死刑執行に抗議する理事長声明
2017年(平成29年)12月19日,東京拘置所において二名の死刑が執行された。二名ともに弁護人による再審請求が裁判所に係属している中であり、うち一人は犯行時19歳と未成年であった。
我が国では,4件の死刑事件について再審無罪判決(免田・財田川・松山・島田各事件)がなされこれが確定した。また,袴田事件においても再審開始の決定がなされた。このような再審に関する事件は,死刑判決がなされた刑事事件において現に誤判・冤罪の危険性が存することを私たちに改めて認識させるものである。再審請求中であっても,行政府(法務大臣)の判断により死刑囚に対する死刑執行は行うことができるものであるが,死刑が人の命を奪う究極の刑事罰であることを考慮すると,再審請求中の死刑執行については慎重であることが要請される。なお,犯行時未成年であった者に対する死刑判決については,刑罰のあり方として適正であったかという問題も指摘されていた。
ところで,刑事罰としての死刑は,人のかけがえのない命を奪う刑罰であり,誤判・冤罪により死刑を執行した場合には取り返しがつかないことなどの様々な問題を内包している。

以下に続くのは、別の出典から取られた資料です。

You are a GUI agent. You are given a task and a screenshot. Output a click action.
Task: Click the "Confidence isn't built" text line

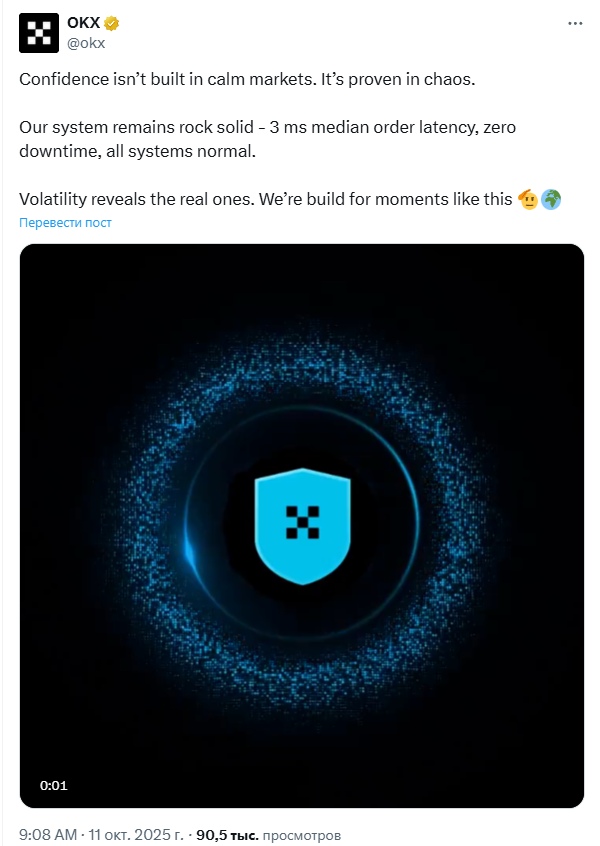point(245,80)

国連は,1966年に人間の尊厳・生存権を奪われない権利として人権自由権規約(B規約)を採択し,1989年には第二選択議定書(死刑廃止条約)を採択し,その後,国連総会決議及び国連人権自由権規約委員会の勧告を通じて,日本を含むすべての死刑存置国に対して死刑廃止に向けての行動と死刑の執行停止を求め続けている。この国連の要請を受け,EUを中心とする世界の約3分の2の国々が死刑を廃止又は停止し,死刑存置国とされているアメリカ合衆国においても2017年6月の時点で19州が死刑廃止を,4州が死刑モラトリアム(執行停止)を宣言するなど,多くの国連加盟国(アメリカは州)は国連の理念に協調している。
日本弁護士連合会は,2016年(平成28年)10月7日の第59回人権擁護大会において「死刑廃止を含む刑罰制度全体の改革を求める宣言」を採択し,日本においてオリンピック・パラリンピック及び国連犯罪防止刑事司法会議が開催される2020年までに死刑廃止を含む刑罰制度改革を目指すべきことを政府に求めた。

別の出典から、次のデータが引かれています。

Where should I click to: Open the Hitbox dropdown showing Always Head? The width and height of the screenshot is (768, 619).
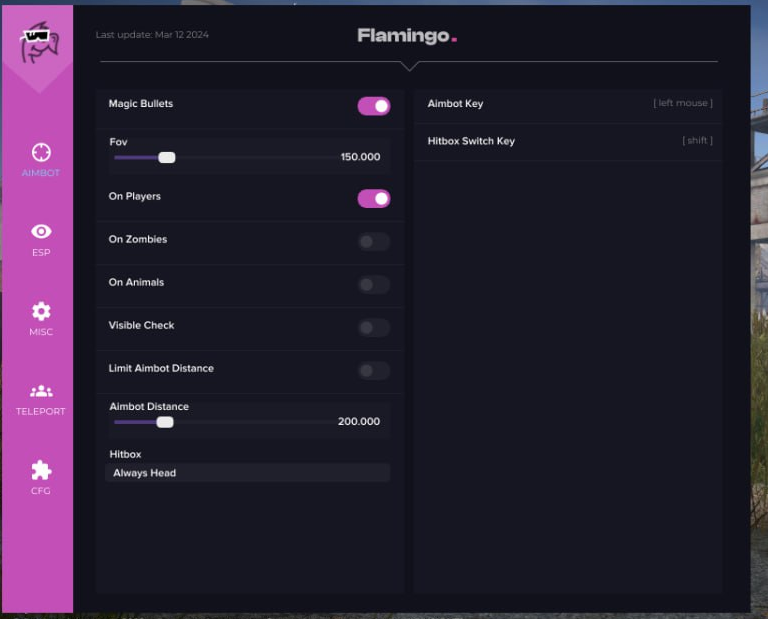[x=247, y=473]
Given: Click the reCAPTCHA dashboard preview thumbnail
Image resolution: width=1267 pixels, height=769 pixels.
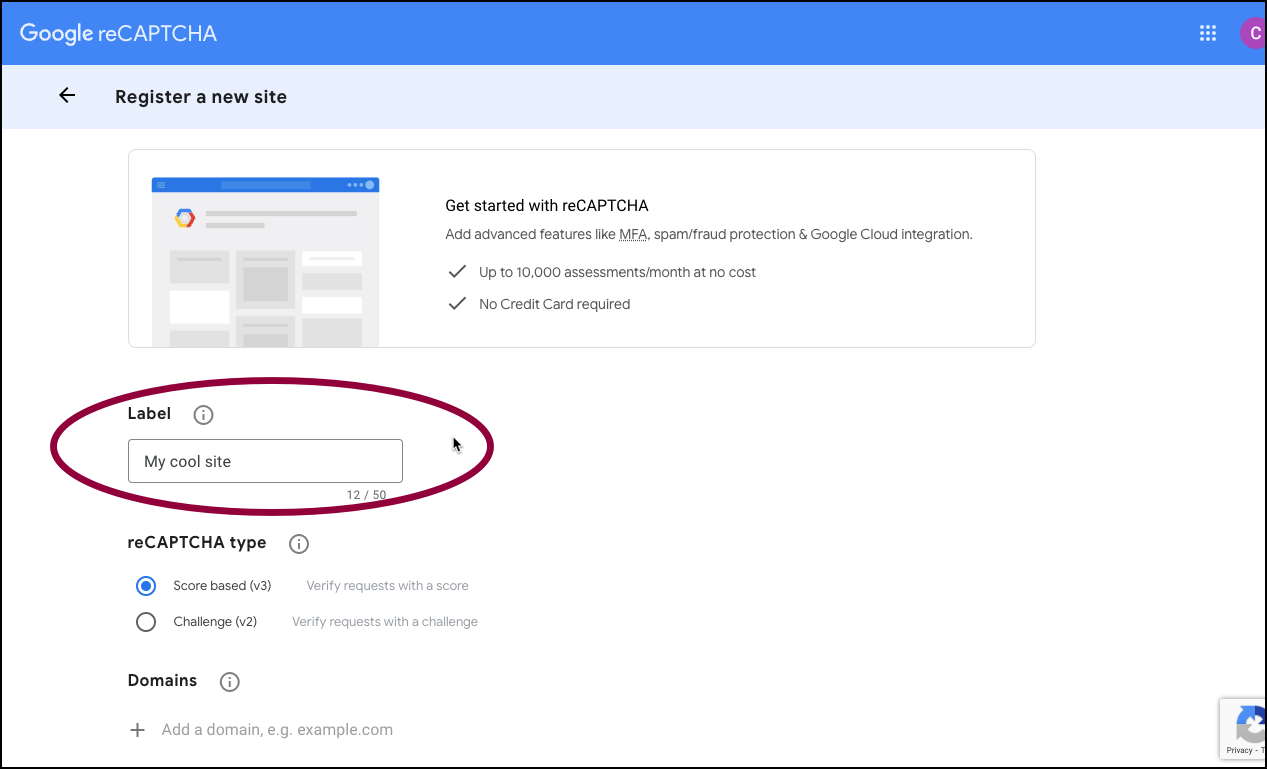Looking at the screenshot, I should (x=265, y=260).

なお、日本政府は,国際社会からの死刑廃止に向けた勧告に対し,「死刑制度については,国民の多数が極めて悪質,凶悪な犯罪について死刑はやむを得ないと考えており,特別に議論する場所を設けることは現在のところ考えていない。」と回答している。
しかし,2014年(平成26年)の内閣府世論調査においては,死刑もやむを得ない(80.3%)と回答した者の中の40.5%は状況が変われば将来は死刑を廃止して良いとしていることも考慮する必要がある。
このような事情を考慮すると,われわれは,国会を通じて,刑罰として死刑制度を存置するかどうかについて,前述の諸事情を考慮して,十分に議論を尽くす必要があると考える。
当連合会は,2012年から死刑廃止を検討する連絡協議会(死刑廃止検討PT)を設置し,九州全県で連続シンポジウムや勉強会を実施し,弁護士のみならず広く一般市民に向けて,死刑制度の存廃について広く議論をする機会を提供し,死刑制度の意味と目的等についての情報発信を行い続けている。
当連合会は,本件死刑執行について抗議の意思を表明するとともに,死刑存廃についての全社会的議論を求め,この議論が尽くされるまでの間,すべての死刑の執行を停止することを強く要請するものである。